Leser:innenbriefe

Nr. 41 –

Mir ekelt vor diesem Leben

«Essay: Sterben lassen und leben machen», WOZ Nr. 36/23

Wir alle sind heute neoliberaler, als manchen lieb sein kann. Das zeigt Stephan Lessenich im erhellenden und nachlesenswerten Essay auf. Leider tappt er bei seiner Analyse in die Negationsfalle, indem er die Kampfbegriffe oder die pseudoreligiösen Formeln des heute weltweit zerstörerisch wirkenden Wirtschaftsdogmas auflistet. Er entmythisiert verdientermassen die Rolle, die der Staatsmacht zukommen sollte.

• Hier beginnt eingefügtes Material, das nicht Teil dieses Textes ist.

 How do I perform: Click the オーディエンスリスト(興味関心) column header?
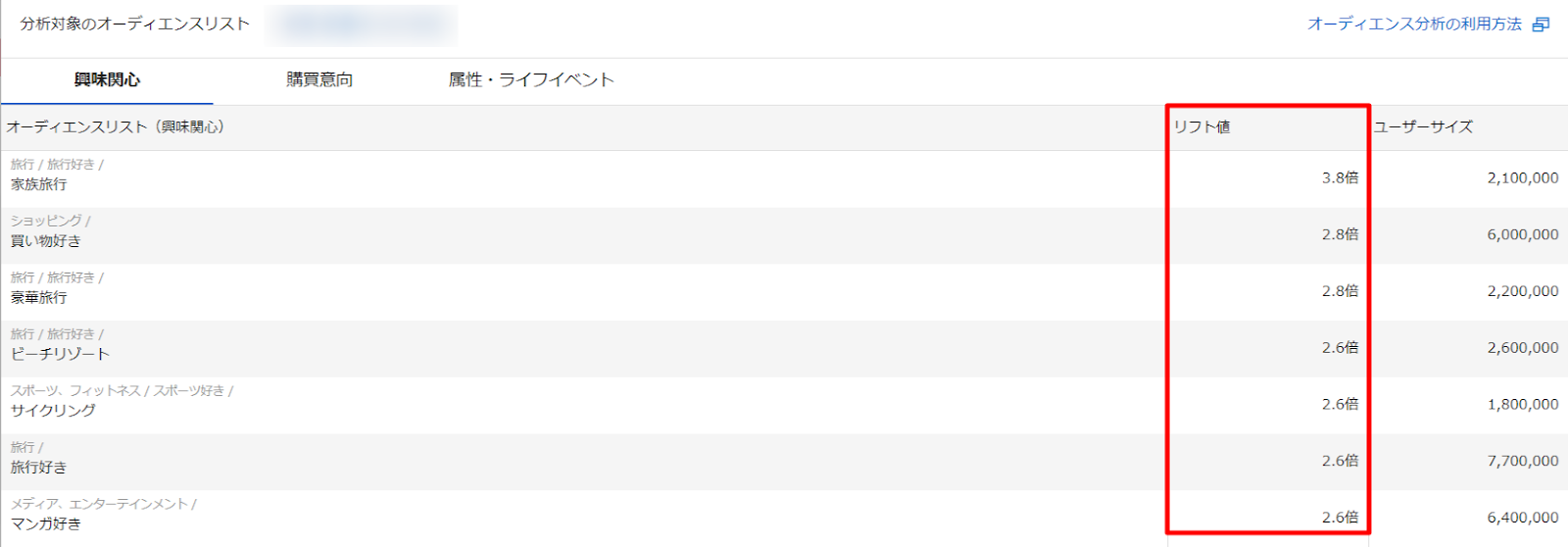116,127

Er nennt das den Mythos vom «Rückzug des Staates». Die Herrschaft der Macht spüren wir, wenn wir vom Gesetz gezwungen – vollständig reguliert – werden, Geld für unseren Lebensabend und für Krankheiten zu sparen. Von diesen Fesseln können wir uns kaum befreien. Ebenso vergiften wir die Erde lokal und global und wissen nicht, wie wir unsere Lebensgrundlagen sorgsam pflegen können. Wie jede real existierende Ideologie hat auch die herrschende ihre Dreieinigkeit. Sie heisst in einer eigenwilligen Übersetzung, damit ich nicht in die Negationsfalle trete: Basar ohne Kontrolle, Biegsamkeit der Menschen, die Öffentlichkeit berauben (Marktliberalisierung, Arbeitsflexibilisierung, Privatisierung).

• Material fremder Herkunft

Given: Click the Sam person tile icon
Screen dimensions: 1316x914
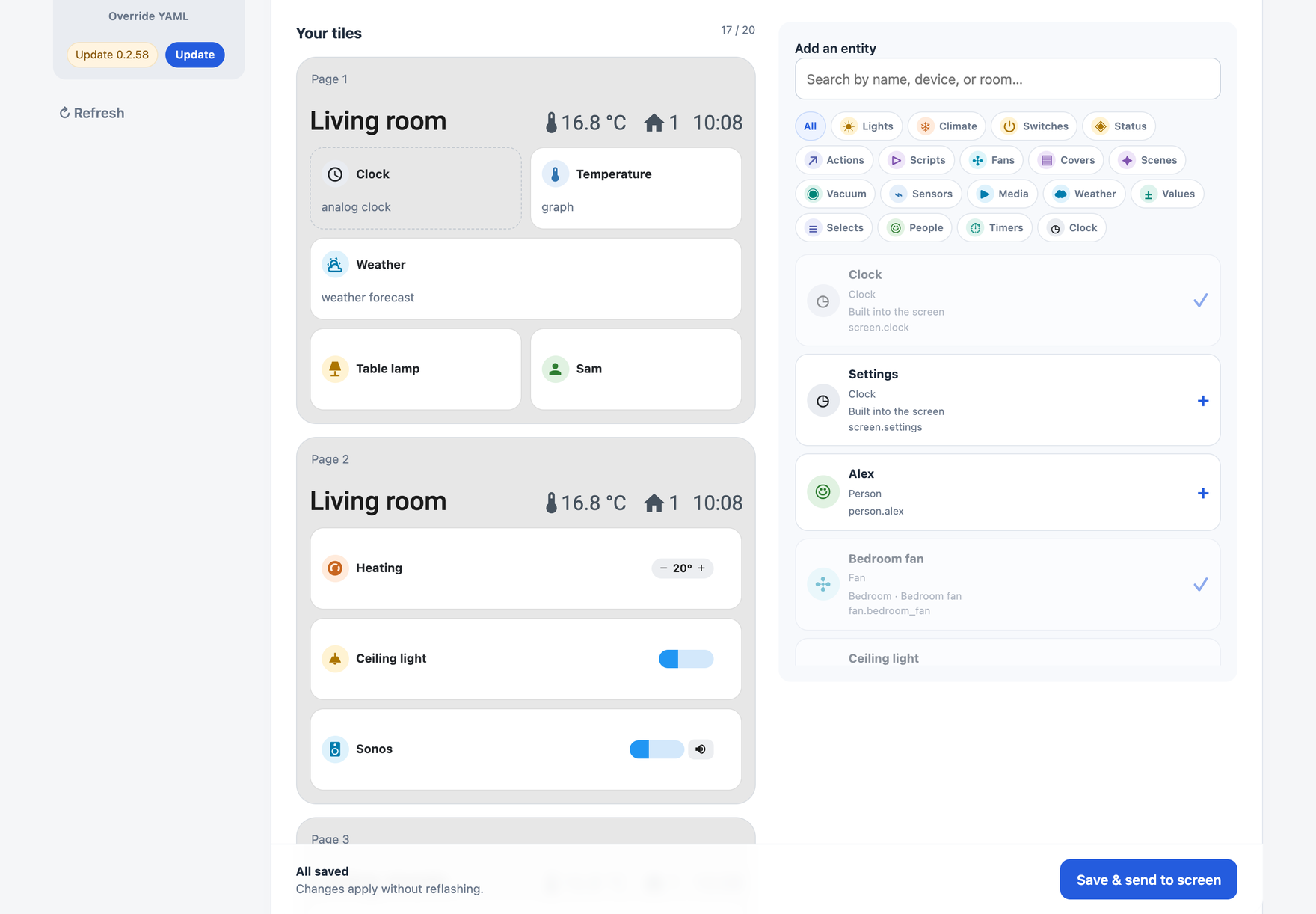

Indem wir die heutigen Zustände beschreiben und beanstanden, lassen wir sie im Geiste immer wieder neu entstehen. Die beabsichtigten Vorstellungen schleichen auf leisen Sohlen in unser Gehirn. Mir fehlt ein Ausweg aus dieser Notlage. Diesen habe ich bis heute nirgends gefunden. Was wollen wir Linken, wenn es einmal keinen Neoliberalismus mehr gäbe? Wir sollten uns ein Leben danach vorstellen und ausmalen. Mir reicht «sozialer» oder «grüner» nicht.

Ich bin der festen Überzeugung, dass wir nur mit einem Ekelgefühl aus der heutigen Lage herauskommen. Wenn es uns anekelt und uns zum Kotzen ist, wenn wir nur an die nanoverseuchten PET-Flaschen denken, aus denen wir ständig Wasser trinken und die unsere Kinder unfruchtbar werden lassen. Deshalb sollten wir dringend Antworten suchen, damit wir uns nicht vor diesem Leben ekeln.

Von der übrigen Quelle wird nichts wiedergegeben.